Jusqu’où donner ?
Publié le 22 juin 2015. Par la rédaction de Books.
Zell Kravinsky est-il un exemple à suivre en cette journée nationale du don d’organes ? Il y a quelques années, cet Américain a commencé par donner toute sa fortune – soit 45 millions de dollars – à des œuvres caritatives. Non content de ce geste, il a ensuite offert un rein à une jeune femme en attente de greffe. Il était décidé à se séparer d’une partie de son foie, d’un morceau de poumon et de moelle osseuse, avant que son épouse ne l’arrête.
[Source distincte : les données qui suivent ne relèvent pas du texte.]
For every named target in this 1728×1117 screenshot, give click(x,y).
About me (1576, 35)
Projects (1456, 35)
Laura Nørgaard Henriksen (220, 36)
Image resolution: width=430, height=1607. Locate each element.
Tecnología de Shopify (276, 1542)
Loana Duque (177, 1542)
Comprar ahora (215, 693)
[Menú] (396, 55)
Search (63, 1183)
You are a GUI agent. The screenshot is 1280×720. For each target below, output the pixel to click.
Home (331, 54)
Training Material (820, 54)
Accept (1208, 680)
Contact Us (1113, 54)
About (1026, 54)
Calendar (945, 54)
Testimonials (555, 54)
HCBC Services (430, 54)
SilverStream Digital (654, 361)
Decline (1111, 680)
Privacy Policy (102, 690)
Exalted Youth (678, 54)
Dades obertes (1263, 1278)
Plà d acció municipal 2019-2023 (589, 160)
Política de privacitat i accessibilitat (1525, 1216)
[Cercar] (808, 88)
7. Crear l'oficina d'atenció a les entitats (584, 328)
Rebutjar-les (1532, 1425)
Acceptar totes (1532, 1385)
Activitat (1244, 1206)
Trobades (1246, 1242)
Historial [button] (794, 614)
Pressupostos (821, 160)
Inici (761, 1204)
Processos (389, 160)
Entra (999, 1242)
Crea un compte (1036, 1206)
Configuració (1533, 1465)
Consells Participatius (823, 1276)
Obsédé par les statistiques, Zell Kravinsky a calculé qu’il avait une chance sur quatre mille de mourir à cause de cette ablation du rein, alors que sa bénéficiaire (qu’il n’avait jamais rencontrée) avait l’assurance à 100 % de succomber si elle ne recevait pas de greffe. Ne pas donner son rein aurait signifié pour Kravinsky que sa vie était quatre mille fois plus importante que celle d’une étrangère. Un ratio « indécent », a-t-il confié au philosophe australien Peter Singer. Dans The Most Good You Can Do, l’auteur controversé de La Libération animale (1975) développe la notion d’altruisme efficace. Nous avons tous, selon lui, le devoir moral de faire le plus de bien possible au plus grand nombre. Pour cela, nous pouvons chacun déterminer notre « point d’utilité marginale », c’est-à-dire le seuil au-delà duquel le coût d’une action altruiste excède, pour nous, l’avantage qu’en retire son bénéficiaire. Le philosophe avoue lui-même être encore loin du compte : son épouse et lui ne donnent « que » 30 % de leur revenu annuel, alors qu’ils pourraient, selon ses propres dires, faire beaucoup plus.